异常部分是由硬件实现的,部分是由操作系统实现的(Exceptions are a form of exceptional control flow that are implemented partly by the hardware and partly by the operating system.)。

An exception is an abrupt change in the control flow in response to some change in the processor’s state. The change in state is known as an event. The event might be directly related to the execution of the current instruction. For example, a virtual memory page fault occurs, an arithmetic overflow occurs, or an instruction attempts a divide by zero. On the other hand, the event might be unrelated to the execution of the current instruction. For example, a system timer goes off or an I/O request completes.(状态的改变我们称之为事件,事件可能跟正在执行的指令相关,比如内存页错误;也可能与当前执行的指令不相干,比如CPU时间到了。)
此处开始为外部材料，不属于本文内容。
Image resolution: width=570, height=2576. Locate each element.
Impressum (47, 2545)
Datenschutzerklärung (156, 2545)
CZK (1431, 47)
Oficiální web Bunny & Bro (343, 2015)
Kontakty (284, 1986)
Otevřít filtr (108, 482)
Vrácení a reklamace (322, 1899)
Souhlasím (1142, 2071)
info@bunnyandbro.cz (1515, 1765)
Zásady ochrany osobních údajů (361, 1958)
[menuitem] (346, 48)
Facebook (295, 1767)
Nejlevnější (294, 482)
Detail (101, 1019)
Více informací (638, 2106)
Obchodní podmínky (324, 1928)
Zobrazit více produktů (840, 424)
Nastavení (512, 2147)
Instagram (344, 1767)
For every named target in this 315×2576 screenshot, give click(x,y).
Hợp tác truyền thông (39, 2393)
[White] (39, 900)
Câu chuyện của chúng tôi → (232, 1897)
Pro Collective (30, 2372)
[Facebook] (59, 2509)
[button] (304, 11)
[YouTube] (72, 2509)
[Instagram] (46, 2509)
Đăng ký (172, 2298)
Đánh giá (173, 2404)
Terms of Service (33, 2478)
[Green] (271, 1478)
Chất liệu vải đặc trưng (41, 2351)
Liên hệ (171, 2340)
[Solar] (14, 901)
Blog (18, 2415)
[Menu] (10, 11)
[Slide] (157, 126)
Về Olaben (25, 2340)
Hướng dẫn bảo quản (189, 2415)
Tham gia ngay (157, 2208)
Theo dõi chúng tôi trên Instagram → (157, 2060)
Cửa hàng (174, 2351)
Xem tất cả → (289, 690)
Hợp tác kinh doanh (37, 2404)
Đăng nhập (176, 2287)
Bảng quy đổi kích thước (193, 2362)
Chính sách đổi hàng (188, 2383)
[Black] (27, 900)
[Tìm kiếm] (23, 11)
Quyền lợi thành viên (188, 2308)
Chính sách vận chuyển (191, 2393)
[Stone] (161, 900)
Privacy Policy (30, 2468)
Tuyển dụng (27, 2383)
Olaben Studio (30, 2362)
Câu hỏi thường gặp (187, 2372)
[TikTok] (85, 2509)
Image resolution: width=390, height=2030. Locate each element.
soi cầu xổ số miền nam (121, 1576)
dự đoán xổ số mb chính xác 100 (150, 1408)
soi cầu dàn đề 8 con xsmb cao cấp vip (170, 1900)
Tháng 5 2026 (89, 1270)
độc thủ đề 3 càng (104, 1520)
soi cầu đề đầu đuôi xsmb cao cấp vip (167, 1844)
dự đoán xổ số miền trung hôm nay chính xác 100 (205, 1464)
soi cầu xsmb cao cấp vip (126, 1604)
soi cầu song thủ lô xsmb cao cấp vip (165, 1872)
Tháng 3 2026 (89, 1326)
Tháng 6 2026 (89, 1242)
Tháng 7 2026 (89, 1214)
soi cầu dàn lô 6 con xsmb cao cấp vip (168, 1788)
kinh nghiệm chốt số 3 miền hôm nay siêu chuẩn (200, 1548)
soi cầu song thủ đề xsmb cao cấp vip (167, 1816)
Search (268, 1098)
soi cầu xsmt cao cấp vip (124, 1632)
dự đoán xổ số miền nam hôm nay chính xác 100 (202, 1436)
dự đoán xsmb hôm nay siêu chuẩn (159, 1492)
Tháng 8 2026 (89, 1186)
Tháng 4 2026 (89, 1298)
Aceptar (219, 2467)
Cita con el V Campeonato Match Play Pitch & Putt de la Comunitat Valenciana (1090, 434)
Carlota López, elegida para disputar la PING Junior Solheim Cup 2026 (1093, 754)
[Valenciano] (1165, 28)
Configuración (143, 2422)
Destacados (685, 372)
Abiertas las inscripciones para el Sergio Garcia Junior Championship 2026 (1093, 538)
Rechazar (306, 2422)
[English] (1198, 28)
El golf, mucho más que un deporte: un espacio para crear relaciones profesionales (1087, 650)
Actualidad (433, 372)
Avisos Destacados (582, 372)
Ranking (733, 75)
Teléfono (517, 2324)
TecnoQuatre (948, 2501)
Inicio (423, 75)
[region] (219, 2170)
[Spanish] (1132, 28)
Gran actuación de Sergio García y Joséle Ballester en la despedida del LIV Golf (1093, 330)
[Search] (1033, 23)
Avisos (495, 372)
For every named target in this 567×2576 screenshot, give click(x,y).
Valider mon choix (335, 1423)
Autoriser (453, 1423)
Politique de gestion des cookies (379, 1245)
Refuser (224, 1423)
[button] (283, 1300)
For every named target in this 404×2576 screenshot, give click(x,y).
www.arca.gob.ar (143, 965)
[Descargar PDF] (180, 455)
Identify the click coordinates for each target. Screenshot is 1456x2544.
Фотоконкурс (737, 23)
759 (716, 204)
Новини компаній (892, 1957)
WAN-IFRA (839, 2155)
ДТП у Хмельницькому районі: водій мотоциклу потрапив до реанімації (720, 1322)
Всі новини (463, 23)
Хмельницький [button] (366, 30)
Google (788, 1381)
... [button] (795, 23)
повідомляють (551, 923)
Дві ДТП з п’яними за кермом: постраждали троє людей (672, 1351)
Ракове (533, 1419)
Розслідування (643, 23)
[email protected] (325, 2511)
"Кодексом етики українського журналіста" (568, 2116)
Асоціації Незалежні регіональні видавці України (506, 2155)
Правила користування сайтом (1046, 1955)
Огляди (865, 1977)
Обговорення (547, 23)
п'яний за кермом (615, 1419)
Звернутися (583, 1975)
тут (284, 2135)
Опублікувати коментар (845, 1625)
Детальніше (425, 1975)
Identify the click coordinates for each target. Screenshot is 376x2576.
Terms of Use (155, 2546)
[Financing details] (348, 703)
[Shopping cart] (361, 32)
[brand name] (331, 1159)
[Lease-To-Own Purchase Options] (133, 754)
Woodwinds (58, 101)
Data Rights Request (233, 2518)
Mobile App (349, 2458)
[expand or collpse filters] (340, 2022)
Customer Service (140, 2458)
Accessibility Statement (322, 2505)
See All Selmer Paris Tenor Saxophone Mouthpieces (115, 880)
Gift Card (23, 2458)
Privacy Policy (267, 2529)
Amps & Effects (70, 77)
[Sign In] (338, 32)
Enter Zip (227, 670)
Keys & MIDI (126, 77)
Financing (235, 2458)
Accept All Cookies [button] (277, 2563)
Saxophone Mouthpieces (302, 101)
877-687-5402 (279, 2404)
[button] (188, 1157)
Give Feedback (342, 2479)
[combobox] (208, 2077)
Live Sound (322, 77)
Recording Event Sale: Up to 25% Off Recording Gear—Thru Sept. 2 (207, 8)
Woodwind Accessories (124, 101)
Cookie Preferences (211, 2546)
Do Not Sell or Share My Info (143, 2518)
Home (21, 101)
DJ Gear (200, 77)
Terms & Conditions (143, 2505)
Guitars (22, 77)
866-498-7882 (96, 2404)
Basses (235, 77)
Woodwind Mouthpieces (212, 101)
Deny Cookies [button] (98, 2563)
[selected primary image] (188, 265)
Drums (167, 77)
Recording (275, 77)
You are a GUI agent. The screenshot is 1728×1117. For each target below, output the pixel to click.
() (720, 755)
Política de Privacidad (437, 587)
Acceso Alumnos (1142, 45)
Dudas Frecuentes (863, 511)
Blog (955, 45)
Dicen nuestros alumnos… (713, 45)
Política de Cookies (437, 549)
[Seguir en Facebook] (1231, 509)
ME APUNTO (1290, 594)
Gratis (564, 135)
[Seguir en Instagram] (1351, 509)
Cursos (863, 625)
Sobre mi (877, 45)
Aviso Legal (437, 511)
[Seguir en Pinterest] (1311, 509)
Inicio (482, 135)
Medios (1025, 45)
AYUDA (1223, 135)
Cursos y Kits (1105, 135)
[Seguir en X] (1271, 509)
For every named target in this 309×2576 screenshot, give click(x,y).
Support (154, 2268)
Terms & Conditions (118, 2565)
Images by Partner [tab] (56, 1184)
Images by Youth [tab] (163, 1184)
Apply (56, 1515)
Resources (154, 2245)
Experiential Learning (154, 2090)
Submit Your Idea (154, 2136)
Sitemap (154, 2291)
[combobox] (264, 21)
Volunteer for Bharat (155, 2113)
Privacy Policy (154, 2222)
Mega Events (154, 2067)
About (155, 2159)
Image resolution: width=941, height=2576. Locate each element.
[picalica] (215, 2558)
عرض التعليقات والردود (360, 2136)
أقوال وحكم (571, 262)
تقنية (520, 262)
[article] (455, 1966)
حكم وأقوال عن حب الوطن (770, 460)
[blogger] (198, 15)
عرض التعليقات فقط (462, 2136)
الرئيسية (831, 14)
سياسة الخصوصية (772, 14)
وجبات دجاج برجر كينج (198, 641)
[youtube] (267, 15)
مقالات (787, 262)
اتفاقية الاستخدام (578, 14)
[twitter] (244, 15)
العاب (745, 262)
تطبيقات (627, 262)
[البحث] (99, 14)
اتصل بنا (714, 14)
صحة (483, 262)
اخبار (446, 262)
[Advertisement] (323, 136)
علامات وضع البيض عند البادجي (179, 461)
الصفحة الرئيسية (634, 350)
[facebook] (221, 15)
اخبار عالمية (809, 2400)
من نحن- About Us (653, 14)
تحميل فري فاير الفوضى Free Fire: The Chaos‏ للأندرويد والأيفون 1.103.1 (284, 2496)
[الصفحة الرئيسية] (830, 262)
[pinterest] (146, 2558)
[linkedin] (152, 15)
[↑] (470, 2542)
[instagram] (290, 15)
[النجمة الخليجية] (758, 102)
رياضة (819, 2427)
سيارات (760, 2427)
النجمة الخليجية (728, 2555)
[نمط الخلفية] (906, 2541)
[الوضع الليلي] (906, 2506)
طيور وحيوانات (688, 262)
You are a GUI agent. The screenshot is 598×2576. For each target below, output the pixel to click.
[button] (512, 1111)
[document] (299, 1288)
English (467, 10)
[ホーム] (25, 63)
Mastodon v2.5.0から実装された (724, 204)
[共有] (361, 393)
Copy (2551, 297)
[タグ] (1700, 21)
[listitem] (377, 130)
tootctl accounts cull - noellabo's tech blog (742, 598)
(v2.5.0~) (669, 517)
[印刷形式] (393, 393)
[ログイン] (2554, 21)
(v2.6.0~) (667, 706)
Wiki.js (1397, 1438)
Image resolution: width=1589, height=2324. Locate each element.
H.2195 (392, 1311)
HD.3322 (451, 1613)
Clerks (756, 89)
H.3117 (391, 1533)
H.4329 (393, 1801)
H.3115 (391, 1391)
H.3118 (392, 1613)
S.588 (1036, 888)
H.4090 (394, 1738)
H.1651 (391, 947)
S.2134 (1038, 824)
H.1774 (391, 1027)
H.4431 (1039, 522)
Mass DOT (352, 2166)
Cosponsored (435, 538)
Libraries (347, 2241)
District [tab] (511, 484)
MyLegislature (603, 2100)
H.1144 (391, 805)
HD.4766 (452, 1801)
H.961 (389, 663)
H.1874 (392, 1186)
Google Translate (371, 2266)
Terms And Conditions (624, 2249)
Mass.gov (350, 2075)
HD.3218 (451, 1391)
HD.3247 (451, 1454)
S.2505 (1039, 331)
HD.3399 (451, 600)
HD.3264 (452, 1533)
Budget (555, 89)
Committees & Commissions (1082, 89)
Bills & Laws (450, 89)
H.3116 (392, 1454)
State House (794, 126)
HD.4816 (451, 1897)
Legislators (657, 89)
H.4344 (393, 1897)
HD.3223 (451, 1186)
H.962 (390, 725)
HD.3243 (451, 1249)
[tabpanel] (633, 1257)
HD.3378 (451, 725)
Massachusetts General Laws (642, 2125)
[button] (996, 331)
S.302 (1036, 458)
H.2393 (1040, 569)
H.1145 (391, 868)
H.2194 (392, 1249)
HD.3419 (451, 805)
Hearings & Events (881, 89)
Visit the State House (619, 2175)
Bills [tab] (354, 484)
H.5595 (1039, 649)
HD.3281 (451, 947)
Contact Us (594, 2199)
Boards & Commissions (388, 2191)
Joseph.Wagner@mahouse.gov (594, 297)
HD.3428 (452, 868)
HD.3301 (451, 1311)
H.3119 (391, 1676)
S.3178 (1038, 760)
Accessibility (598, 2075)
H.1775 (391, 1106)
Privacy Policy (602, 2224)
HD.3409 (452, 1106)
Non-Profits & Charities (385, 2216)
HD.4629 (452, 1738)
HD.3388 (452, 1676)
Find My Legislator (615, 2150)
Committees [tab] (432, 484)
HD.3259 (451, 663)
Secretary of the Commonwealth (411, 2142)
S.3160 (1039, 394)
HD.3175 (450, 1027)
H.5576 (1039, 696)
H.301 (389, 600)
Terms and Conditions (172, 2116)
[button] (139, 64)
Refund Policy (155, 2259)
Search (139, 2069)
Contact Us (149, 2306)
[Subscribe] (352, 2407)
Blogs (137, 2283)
不管是哪种情况,都会跳到对应的异常处理程序那里执行。(In any case, when the processor detects that the event has occurred, it makes an indirect procedure call (the exception), through a jump table called an exception table, to an operating system subroutine (the exception handler) that is specifically designed to process this particular kind of event.)

异常处理程序处理完以后,可能会发生以下三种情况的一种:

  • The handler returns control to the current instruction Icurr, the instruction that was executing when the event occurred.
  • The handler returns control to Inext, the instruction that would have executed next had the exception not occurred.
  • The handler aborts the interrupted program.
Classes of Exceptions

异常可以被分为4类:interrupts, traps, faults, and aborts.

  • Interrupts

Interrupts occur asynchronously as a result of signals from I/O devices that are external to the processor. Hardware interrupts are asynchronous in the sense that they are not caused by the execution of any particular instruction. Exception handlers for hardware interrupts are often called interrupt handlers.

这里讲到的asynchronous和synchronous的意思:Asynchronous exceptions occur as a result of events in I/O devices that are external to the processor. Synchronous exceptions occur as a direct result of executing an instruction.

interrupt的处理过程:

I/O devices such as network adapters, disk controllers, and timer chips trigger interrupts by signaling a pin on the processor chip and placing onto the system bus the exception number that identifies the device that caused the interrupt.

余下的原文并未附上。